Optionally, the detecting whether the combined content of the target recognition results about the multiple specified elements can represent at least one of preset multiple implied contents or not obtains a detection result, including:

detecting the combined content of the target identification results of the various designated elements through a graph database storing a preset knowledge graph, and whether at least one of preset meaning contents can be represented or not to obtain a detection result;

the preset knowledge graph at least records a plurality of first-class nodes, a plurality of second-class nodes and an incidence relation between each first-class node and each second-class node; the plurality of first-class nodes at least comprise a plurality of nodes representing potential recognition results of the plurality of specified elements, each node in the plurality of nodes represents one potential recognition result, each second-class node represents one meaning content, and the association relationship is used for representing the relevance of the content represented by each first-class node and the content represented by each second-class node.

Optionally, each potential recognition result belongs to entity content and corresponds to ontology content;

the plurality of first type nodes further comprises: and the node represents the ontology content corresponding to the potential recognition result.
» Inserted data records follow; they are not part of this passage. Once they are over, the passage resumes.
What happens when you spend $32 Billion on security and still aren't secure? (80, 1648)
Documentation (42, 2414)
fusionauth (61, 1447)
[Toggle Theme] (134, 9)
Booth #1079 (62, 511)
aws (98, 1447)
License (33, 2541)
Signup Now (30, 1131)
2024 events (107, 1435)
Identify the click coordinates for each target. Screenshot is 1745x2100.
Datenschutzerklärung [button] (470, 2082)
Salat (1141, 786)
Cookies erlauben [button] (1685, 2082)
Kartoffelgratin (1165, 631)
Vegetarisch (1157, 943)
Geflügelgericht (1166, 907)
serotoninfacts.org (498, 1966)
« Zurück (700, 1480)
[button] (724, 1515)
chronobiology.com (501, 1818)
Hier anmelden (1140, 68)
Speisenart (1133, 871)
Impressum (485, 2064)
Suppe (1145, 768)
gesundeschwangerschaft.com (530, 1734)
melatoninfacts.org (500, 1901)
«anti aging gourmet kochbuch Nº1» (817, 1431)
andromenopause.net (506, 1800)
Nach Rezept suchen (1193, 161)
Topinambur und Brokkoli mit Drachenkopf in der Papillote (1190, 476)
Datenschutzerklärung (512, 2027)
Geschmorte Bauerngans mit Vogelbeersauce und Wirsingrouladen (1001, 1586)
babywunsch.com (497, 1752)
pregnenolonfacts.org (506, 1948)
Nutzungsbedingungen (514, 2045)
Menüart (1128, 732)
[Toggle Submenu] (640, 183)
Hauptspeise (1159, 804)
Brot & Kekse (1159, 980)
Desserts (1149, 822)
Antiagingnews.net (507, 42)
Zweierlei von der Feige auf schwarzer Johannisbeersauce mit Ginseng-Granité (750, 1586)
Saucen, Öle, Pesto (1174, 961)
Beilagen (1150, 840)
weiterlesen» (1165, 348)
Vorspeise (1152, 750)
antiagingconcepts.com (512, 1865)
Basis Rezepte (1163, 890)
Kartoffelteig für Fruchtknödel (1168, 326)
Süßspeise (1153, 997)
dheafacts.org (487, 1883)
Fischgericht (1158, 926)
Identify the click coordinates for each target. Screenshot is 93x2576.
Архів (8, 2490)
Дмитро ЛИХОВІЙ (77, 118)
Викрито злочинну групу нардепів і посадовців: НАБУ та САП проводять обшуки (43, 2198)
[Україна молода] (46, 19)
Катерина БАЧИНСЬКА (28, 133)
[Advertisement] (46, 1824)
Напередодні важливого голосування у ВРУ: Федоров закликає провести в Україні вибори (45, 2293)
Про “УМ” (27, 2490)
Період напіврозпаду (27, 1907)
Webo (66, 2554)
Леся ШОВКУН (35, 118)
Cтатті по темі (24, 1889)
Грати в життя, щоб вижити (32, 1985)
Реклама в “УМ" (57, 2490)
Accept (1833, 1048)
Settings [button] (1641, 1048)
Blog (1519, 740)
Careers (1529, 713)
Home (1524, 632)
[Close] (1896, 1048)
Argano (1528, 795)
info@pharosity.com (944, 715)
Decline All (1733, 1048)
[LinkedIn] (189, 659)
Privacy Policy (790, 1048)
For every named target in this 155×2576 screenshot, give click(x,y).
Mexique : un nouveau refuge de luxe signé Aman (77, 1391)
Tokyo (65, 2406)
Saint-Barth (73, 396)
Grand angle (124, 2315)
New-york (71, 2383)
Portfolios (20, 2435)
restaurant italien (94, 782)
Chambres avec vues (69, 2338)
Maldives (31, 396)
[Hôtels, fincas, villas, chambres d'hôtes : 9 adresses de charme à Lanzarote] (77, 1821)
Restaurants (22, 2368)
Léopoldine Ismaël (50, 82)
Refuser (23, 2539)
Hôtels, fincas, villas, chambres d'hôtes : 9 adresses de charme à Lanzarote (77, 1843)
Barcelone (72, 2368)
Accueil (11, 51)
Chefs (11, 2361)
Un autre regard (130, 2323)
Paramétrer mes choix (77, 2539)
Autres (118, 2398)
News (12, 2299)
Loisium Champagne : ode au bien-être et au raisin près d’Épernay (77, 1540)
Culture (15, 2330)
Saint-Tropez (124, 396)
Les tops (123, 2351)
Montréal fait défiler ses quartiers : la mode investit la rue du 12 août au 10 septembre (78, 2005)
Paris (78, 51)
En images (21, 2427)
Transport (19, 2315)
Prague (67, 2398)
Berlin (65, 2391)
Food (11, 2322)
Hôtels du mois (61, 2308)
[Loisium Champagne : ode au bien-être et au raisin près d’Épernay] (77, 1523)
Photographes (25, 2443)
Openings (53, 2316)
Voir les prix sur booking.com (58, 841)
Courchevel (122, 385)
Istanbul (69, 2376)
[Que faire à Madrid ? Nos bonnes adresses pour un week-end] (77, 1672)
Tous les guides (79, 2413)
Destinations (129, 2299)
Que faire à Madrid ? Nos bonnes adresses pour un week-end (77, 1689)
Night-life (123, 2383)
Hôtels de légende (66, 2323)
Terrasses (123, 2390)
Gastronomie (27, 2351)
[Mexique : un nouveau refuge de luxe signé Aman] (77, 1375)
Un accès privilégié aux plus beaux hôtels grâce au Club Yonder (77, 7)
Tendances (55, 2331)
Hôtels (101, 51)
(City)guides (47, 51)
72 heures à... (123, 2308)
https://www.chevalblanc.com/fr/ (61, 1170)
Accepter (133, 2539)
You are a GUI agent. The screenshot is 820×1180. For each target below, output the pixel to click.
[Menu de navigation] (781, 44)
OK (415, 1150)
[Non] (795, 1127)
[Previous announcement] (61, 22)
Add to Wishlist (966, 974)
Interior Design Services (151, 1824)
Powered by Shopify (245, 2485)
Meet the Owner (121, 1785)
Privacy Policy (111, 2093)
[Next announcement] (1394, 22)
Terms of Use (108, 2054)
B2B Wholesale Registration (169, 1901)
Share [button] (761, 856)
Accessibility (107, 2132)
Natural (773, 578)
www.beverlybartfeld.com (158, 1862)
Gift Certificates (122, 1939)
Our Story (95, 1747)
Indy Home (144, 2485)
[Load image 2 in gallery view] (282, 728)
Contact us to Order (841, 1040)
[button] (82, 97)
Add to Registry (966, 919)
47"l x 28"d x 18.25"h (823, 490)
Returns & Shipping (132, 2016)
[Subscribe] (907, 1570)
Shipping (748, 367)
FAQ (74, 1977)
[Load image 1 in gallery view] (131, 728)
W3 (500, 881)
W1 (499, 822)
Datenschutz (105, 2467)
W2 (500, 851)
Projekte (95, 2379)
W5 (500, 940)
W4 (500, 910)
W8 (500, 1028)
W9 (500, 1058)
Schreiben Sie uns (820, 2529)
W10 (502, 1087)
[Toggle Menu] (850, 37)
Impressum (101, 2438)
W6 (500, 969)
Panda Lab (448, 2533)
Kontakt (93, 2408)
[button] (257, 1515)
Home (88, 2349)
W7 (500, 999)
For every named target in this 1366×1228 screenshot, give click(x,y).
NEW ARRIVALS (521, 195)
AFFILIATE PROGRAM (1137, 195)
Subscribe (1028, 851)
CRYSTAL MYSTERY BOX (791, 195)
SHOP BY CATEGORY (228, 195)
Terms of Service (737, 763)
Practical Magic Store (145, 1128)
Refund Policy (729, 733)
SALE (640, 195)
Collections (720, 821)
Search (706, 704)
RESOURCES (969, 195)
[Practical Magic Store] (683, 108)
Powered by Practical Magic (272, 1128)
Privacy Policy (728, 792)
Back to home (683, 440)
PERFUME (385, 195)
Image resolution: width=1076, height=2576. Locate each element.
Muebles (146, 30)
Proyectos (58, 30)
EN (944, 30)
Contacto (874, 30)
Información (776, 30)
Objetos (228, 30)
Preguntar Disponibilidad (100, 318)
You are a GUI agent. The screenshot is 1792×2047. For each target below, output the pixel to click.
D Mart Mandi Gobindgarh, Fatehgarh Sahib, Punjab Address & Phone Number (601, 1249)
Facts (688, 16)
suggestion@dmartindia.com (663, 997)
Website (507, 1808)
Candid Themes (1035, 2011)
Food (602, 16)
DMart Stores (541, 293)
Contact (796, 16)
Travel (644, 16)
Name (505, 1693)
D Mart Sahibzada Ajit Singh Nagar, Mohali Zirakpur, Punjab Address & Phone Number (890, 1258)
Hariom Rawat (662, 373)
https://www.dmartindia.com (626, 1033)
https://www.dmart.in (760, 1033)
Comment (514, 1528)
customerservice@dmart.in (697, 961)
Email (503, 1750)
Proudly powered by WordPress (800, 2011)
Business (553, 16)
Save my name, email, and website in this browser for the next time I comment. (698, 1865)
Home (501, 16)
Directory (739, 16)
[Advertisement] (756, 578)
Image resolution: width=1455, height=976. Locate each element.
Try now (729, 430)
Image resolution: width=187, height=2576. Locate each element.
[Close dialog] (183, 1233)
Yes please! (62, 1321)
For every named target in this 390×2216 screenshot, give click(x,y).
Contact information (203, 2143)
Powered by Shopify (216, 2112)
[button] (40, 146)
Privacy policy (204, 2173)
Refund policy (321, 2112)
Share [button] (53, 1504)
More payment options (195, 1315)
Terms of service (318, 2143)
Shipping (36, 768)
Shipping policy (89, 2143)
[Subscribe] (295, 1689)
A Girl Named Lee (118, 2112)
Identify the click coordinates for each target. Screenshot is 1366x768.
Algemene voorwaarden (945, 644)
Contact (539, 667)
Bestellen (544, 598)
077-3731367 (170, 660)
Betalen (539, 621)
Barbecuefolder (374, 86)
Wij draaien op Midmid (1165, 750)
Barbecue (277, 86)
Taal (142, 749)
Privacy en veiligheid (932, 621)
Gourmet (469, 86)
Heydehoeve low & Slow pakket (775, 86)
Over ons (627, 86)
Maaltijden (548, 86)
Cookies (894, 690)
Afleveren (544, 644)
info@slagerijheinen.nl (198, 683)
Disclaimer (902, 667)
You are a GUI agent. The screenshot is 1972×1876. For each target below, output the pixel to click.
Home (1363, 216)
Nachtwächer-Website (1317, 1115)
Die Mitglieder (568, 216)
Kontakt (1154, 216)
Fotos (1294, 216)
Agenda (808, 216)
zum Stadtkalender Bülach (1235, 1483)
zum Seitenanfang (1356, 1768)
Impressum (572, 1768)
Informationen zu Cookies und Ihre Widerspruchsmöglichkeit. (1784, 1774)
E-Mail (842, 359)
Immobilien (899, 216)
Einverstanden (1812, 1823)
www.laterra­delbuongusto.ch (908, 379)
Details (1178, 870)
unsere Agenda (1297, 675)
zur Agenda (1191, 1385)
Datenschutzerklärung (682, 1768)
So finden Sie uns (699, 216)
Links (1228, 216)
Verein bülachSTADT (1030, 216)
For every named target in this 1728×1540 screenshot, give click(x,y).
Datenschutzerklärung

Optionally, the representation form of the association relationship between each first class node and each second class node includes:

the first class nodes with relevance are connected with the second class nodes, the attribute value of the designated attribute of each second class node is the node content of a plurality of target first class nodes connected with the second class nodes, and the target first class nodes are a plurality of nodes capable of representing the content represented by the second class nodes when the represented content is combined;

the detecting, by using a graph database in which a preset knowledge graph is stored, whether combined content of target recognition results of the plurality of specified elements can represent at least one of preset meaning contents or not to obtain a detection result includes:

inputting the target recognition results of the various specified elements into the graph database, so that the graph database detects whether a second type node meeting a first preset condition exists or not based on the target recognition results of the various specified elements to obtain a detection result;

the first preset condition is that the first preset condition is connected with a plurality of designated nodes, attribute values of designated attributes are contents of the designated nodes, the designated nodes are first-class nodes corresponding to target identification results of the designated elements, and the first-class node corresponding to each target identification result is any one of the first-class node representing the target identification result and the first-class node representing the body content corresponding to the target identification result.

the first class node and the second class node with relevance are connected, and the weight of the relevance for data sensitive identification is set;

inputting the target recognition results of the various specified elements into the graph database, so that the graph database detects whether a second type of node meeting a second preset condition exists or not based on the target recognition results of the various specified elements to obtain a detection result;

the second preset condition is that the second preset condition is connected with a plurality of designated nodes, and the comprehensive weight is greater than a preset weight threshold value; the plurality of designated nodes are first-class nodes corresponding to the target recognition results of the plurality of designated elements, and the first-class node corresponding to each target recognition result is any one of the first-class node representing the target recognition result and the first-class node representing the ontology content corresponding to the target recognition result; the composite weight is the sum of the weights of the relevance of each designated node to the data sensitive identification.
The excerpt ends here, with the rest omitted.